Goldstein expressed an involuntary gasp, hand covering her mouth. “Thymus tissue from the UFO pilot at Roswell.”
“Little green T-lymphocytes, strong enough to overpower any tissue antigen mismatch, Diana... And replace the subject’s suppressed immune system with a new one having some unusual capabilities.”
“Young patients pending organ transplant rejection provide an ideal vehicle, Deb. And N.I.H. still has more alien thymus gland to implant in other subjects.”
“We’ve got to tell somebody, Diana.”
Dr. Westlund slipped a blank CD in the disk drive and punched DOWNLOAD. “I’ll call my Dad.”
The screen went black an instant later. At the bottom, FILE DELETED flashed in stark white print. “They’re on to us, Deb. Let’s get outta here now. Move your ass...”
There was a crash of splintered wood as a Delta Force team dressed in camouflage gear and carrying assault weapons broke through the office door. “You ladies are under arrest,” said a young black man with a second lieutenant’s bar on his helmet.
“On what charge?” Dr. Westlund demanded.
The officer shrugged. “Unknown, ma’am. Brass wants you held in the Army stockade at Fort Myer.”

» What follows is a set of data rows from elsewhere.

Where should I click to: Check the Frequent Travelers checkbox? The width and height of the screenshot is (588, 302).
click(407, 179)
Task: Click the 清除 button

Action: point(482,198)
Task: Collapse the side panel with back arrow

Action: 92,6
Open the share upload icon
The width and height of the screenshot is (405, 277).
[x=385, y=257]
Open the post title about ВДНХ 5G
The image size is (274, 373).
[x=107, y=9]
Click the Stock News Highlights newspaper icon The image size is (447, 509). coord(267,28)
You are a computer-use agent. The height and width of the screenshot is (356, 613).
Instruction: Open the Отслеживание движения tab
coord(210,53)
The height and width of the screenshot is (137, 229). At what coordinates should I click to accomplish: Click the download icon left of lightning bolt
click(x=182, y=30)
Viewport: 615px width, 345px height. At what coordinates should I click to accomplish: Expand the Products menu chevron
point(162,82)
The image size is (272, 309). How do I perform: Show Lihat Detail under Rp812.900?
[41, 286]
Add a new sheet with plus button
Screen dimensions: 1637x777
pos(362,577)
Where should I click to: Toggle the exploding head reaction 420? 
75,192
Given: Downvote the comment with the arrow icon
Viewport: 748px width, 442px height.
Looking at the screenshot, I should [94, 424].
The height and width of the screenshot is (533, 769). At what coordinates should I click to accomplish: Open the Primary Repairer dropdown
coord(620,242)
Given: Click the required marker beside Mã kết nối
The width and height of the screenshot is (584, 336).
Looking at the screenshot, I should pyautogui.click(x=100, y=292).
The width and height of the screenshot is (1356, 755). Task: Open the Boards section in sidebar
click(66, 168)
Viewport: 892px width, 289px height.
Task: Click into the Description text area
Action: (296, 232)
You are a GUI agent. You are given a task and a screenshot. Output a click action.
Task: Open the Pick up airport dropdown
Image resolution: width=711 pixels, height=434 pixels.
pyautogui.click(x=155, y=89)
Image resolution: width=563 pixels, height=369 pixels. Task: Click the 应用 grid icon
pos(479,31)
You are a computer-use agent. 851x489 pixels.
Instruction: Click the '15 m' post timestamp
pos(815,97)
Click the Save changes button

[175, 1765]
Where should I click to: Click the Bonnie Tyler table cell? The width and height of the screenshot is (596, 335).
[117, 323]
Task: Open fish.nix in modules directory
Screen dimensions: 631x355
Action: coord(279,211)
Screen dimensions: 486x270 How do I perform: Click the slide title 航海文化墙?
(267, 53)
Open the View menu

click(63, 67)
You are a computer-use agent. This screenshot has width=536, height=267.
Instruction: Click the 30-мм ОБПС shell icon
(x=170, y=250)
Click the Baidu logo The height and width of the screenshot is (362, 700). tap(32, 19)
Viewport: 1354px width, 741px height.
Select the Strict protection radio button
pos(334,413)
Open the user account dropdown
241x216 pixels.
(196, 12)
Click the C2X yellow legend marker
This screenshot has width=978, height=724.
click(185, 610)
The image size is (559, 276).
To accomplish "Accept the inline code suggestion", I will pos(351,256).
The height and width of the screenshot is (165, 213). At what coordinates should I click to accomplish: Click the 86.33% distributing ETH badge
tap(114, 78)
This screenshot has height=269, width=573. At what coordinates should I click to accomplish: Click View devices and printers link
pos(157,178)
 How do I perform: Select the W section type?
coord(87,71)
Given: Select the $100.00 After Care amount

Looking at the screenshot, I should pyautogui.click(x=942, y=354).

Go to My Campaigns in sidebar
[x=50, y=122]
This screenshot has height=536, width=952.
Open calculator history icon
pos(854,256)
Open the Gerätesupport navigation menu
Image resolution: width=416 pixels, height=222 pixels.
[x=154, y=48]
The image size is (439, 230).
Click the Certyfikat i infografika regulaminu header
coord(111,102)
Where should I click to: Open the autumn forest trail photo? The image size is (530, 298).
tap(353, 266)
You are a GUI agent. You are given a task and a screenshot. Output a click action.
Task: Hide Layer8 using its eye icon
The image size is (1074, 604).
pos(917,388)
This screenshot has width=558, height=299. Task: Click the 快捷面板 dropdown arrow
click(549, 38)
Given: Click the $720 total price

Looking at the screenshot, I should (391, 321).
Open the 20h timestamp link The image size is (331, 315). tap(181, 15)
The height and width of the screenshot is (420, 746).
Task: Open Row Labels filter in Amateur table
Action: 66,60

“For how long?” Dr. Goldstein stammered.
“Indefinitely, they said.”
Wednesday, 29 August 2007, 1000 hours:
“This briefing is a classified update on the progress of N.I.H. Project R-GL 1041,” the Chairman of the Joint Chiefs of Staff announced. “The image on your screens is that of subject Michael Norman, age 16. He is carrying 150 pounds of combat gear, plus radiation-proof body armor and that Gatling gun. Part of his load includes self-contained breathing apparatus impervious to chemical assault. His restructured immune system renders him resistant to all known bacterial and viral diseases.
“So how does this single individual improve our military status?” the Marine Corps rep asked.
The Chairman smiled. He pressed a key. Another image appeared. “The young lady accompanying PFC Norman is Private Emilia Chavez. She has identical capabilities. She is pregnant by PFC Norman. Gentlemen, these soldiers are merely prototypes.”